Nerve cells in the brain are organized in different fashions depending on location. The cerebral cortex is predominantly neocortical, meaning that cells exist in 6 layers. This is different from the limbic system, where cells are either arranged in fewer layers (e.g. paleocorticoid), or more jumbled (corticoid). This less complex organization of the limbic system, as well as the limbic system's control of fundamental processes of life, has led doctors to believe that the limbic structure is evolutionarily older than the cerebral cortex.

Paralimbic Structures

The paralimbic structures form a complex network with the limbic system. Examples of paralimbic structures include the cingulate gyrus, orbitofrontal cortex, temporal pole, and part of the insula. The basal forebrain, nucleus accumbens, mammillary bodies and parts of the thalamus (the anterior and mediodorsal nuclei) are also often considered paralimbic structures due to their close interaction with the limbic system. 

Each of these paralimbic structures has been connected with emotion or basic cognitive processes. The anterior cingulate gyrus, for example, has been tied to motivation and drive. The insula is connected with our ability to sense our own internal sensations (or "gut feelings"). The orbitofrontal cortex, nucleus accumbens, and basal forebrain are involved with sensations of pleasure or reward. The mammillary bodies and some thalamic nuclei are important to the formation of new memories.  

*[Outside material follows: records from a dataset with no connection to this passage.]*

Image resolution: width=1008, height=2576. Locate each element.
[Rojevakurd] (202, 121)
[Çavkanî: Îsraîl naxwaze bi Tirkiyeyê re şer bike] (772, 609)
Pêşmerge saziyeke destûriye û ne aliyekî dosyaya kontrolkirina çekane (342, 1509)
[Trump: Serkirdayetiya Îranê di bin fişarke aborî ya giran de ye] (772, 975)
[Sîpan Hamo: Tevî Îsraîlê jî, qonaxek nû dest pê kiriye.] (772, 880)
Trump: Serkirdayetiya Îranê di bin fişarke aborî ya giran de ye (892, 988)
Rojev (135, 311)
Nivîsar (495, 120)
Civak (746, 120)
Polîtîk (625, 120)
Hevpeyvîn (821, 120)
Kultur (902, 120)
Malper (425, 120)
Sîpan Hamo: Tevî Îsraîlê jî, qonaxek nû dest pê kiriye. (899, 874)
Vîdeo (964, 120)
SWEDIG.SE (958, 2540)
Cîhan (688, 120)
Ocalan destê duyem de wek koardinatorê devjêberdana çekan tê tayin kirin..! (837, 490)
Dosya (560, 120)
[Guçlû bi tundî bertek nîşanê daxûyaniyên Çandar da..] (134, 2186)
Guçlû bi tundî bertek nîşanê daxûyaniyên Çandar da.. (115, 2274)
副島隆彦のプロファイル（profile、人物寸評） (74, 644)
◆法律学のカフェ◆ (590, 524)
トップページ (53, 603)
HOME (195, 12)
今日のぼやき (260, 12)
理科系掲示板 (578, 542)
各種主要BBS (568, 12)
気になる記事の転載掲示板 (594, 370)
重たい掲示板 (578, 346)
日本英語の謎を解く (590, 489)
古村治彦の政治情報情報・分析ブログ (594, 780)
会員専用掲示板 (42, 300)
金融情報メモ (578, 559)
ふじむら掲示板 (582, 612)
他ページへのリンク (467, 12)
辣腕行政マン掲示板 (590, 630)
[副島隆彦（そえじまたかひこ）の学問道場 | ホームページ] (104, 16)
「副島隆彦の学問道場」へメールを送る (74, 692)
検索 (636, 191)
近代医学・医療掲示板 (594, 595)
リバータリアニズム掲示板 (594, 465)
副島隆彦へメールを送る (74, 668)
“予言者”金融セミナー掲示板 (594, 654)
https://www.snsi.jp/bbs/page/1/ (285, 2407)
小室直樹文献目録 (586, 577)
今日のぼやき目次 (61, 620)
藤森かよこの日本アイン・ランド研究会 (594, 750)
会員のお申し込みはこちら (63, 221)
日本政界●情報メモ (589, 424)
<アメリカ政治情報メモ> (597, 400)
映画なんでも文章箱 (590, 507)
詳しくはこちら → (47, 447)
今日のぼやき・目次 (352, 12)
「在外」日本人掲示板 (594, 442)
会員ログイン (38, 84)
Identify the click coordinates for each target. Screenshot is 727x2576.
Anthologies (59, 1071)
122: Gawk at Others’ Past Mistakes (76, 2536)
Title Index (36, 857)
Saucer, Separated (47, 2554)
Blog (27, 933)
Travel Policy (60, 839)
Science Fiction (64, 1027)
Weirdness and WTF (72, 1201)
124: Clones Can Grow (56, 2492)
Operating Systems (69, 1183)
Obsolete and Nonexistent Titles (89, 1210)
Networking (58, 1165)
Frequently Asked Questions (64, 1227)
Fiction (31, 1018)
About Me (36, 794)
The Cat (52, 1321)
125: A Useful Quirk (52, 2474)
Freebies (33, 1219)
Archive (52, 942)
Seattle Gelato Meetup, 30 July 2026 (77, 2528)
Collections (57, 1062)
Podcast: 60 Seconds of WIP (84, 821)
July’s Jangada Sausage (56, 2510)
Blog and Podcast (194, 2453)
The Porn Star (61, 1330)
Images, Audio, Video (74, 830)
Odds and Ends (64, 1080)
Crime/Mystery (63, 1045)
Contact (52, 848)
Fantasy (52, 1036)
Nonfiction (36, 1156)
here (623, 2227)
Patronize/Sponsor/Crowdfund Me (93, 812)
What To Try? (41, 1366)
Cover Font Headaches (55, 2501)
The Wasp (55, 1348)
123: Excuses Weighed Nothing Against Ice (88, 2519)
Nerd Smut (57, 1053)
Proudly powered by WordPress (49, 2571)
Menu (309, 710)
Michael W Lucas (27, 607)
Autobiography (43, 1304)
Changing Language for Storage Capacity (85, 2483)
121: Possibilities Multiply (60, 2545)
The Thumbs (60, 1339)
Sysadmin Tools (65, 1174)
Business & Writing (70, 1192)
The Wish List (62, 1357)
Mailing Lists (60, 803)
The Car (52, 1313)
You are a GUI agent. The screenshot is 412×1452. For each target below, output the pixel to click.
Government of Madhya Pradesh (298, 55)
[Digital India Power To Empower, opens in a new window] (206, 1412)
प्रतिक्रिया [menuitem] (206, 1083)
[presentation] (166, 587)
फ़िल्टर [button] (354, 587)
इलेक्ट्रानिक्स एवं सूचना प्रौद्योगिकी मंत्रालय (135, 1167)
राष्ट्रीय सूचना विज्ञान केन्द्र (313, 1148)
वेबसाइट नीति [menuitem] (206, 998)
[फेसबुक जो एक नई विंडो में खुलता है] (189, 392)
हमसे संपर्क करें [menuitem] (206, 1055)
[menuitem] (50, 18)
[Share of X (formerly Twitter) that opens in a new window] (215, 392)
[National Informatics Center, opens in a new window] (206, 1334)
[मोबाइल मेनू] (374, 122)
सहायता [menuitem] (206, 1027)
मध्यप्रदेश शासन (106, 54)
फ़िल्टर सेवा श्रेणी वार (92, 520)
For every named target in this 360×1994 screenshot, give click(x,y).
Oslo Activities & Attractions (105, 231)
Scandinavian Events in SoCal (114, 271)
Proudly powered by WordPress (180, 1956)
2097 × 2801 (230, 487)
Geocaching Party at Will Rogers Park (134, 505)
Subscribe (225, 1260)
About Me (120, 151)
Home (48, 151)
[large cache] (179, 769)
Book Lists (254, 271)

All of these pathways are intricately connected. The amygdala, for example, communicates to the orbitofrontal pathway through a white matter bundle called the uncinate fasciculus, as does the insula. The amygdala communicates to parts of the hypothalamus and cingulate through the stria terminalis, and to the brainstem and several other structures through the ventral amygdalofugal pathway. The hippocampus largely communicates through a large white matter pathway called the fornix, which curves around the ventricles of the brain towards the mammillary bodies, sending out branches to the mammillary bodies, thalamus, and cingulate along the way.

The limbic system is a heterogeneous group of structures and serves many different functions. Those functions are fundamental to how we think, feel, and respond to the world around us.